- [PROBLEM REQUIREMENTS]:
Each line below that includes "agent" counts once; report the total and nothing more.
↓
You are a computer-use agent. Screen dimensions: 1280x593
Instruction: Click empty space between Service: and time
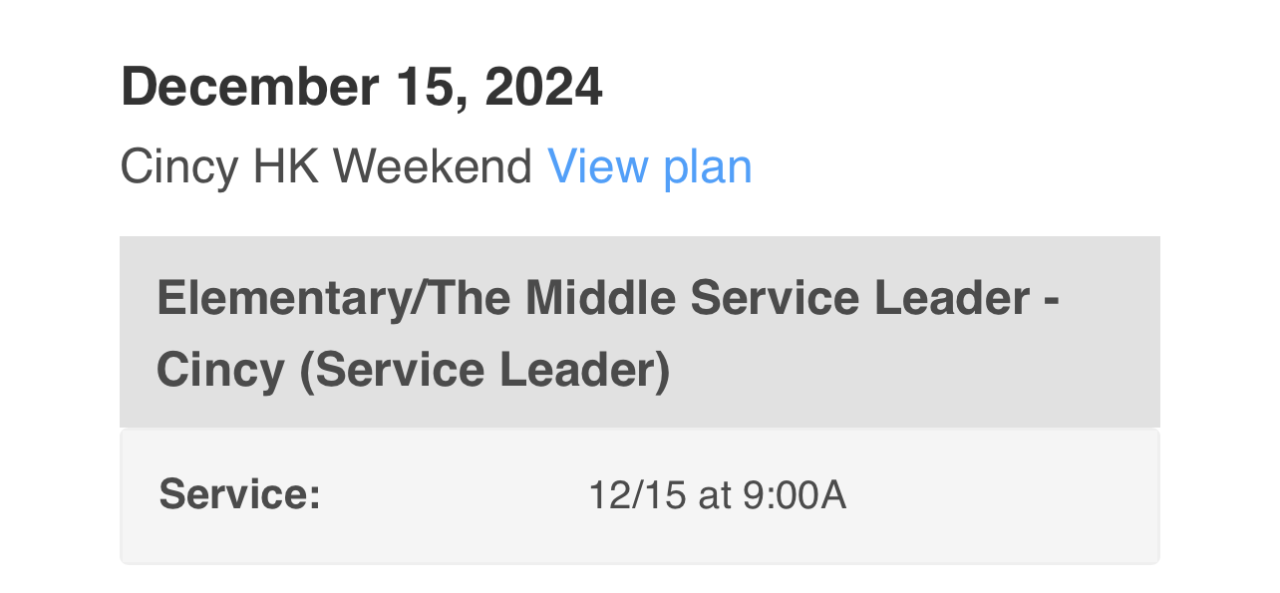[x=450, y=495]
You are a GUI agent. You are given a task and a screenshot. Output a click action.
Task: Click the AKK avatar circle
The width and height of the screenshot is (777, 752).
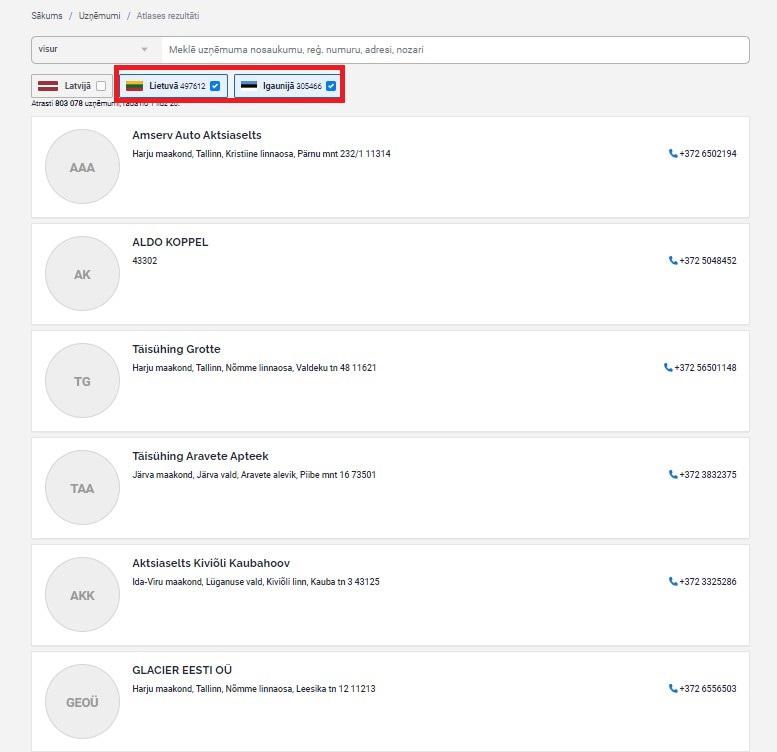coord(82,595)
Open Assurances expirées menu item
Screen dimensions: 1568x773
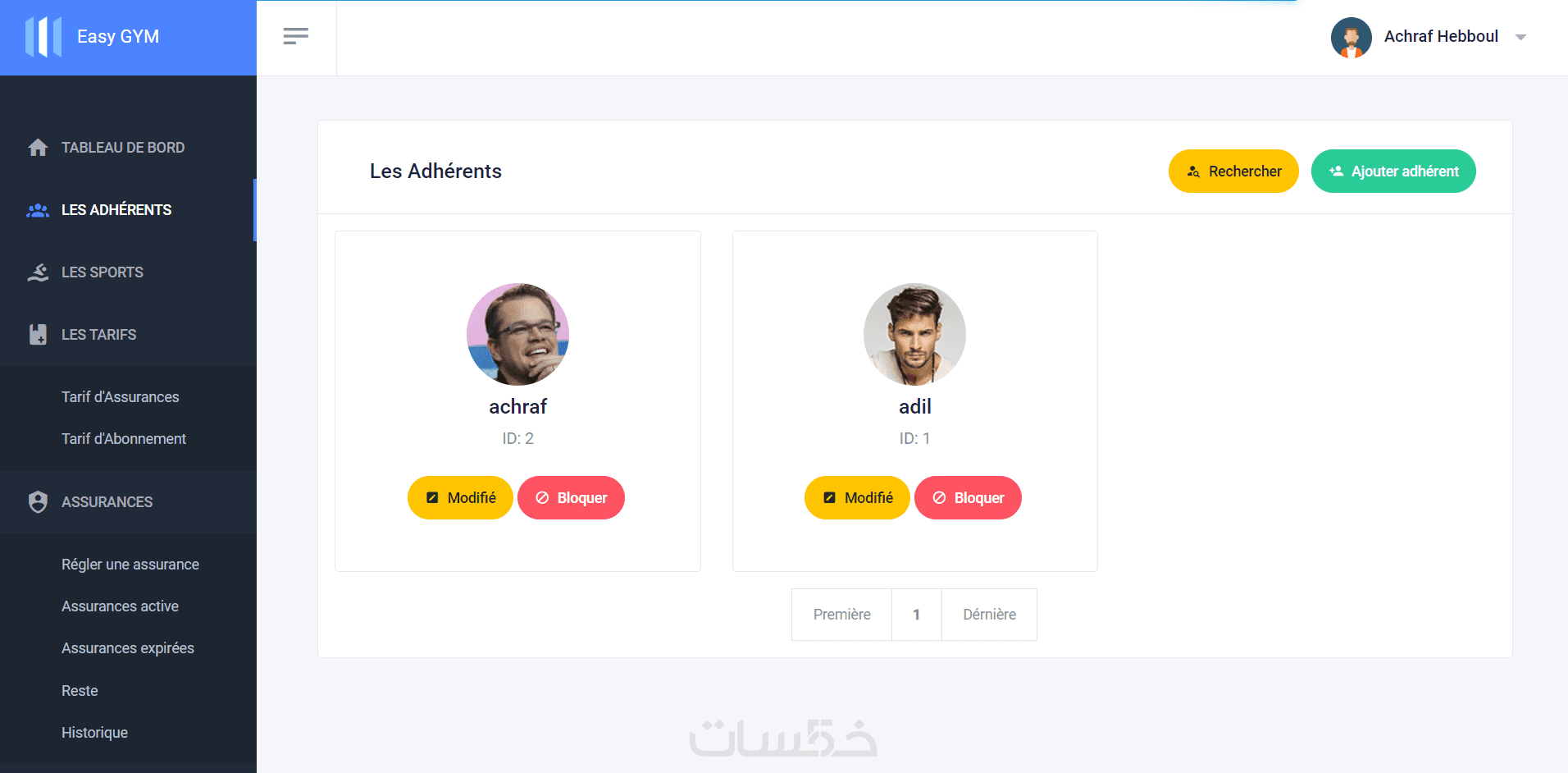point(128,648)
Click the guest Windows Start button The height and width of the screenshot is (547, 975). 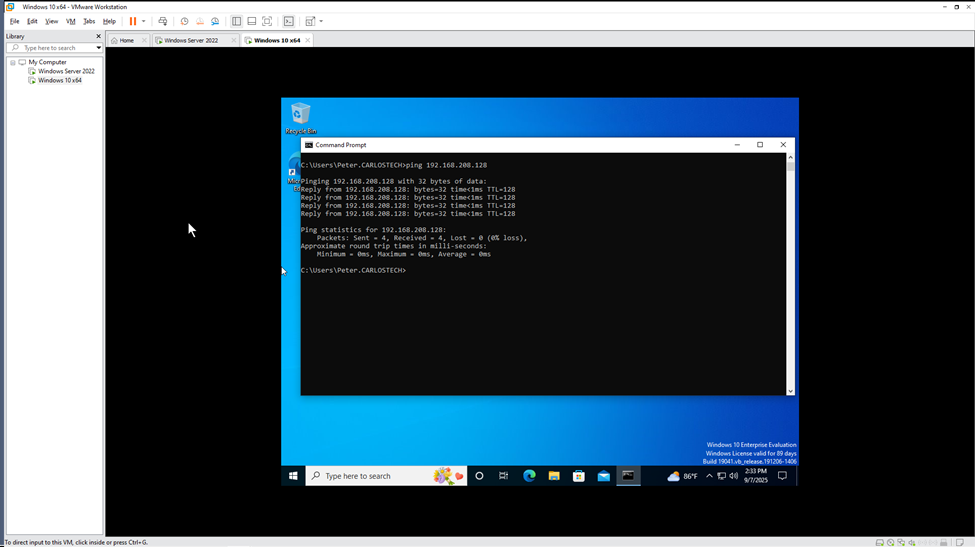point(293,476)
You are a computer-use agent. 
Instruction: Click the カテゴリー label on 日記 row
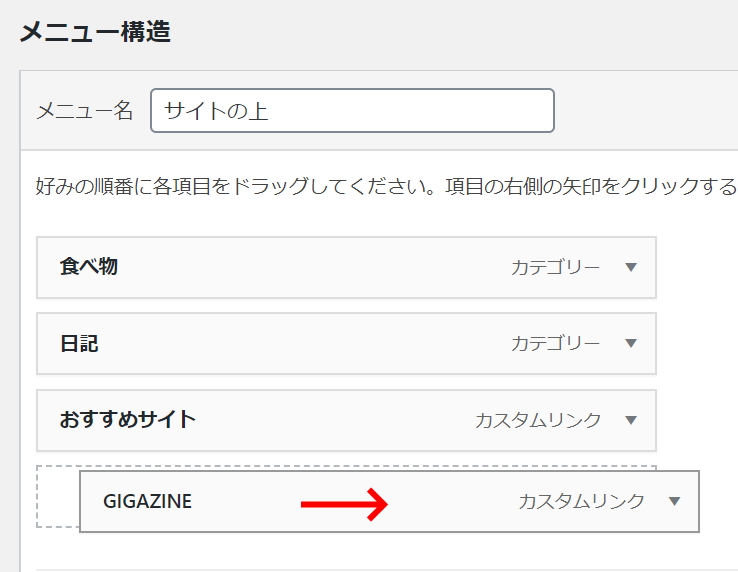point(555,343)
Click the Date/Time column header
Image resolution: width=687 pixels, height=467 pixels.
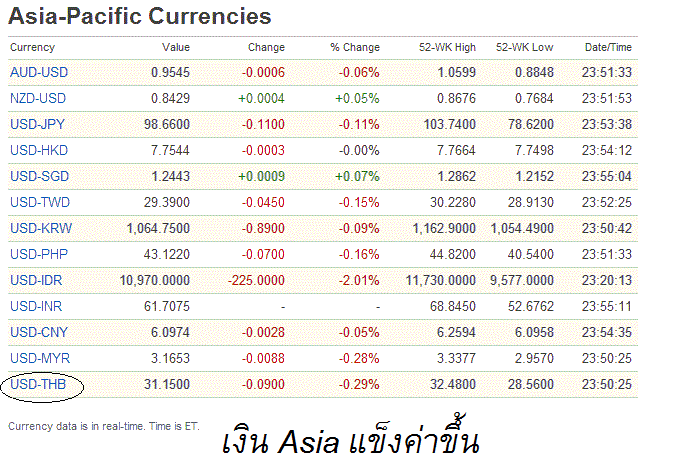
↑
- [ANSWER BOX]:
3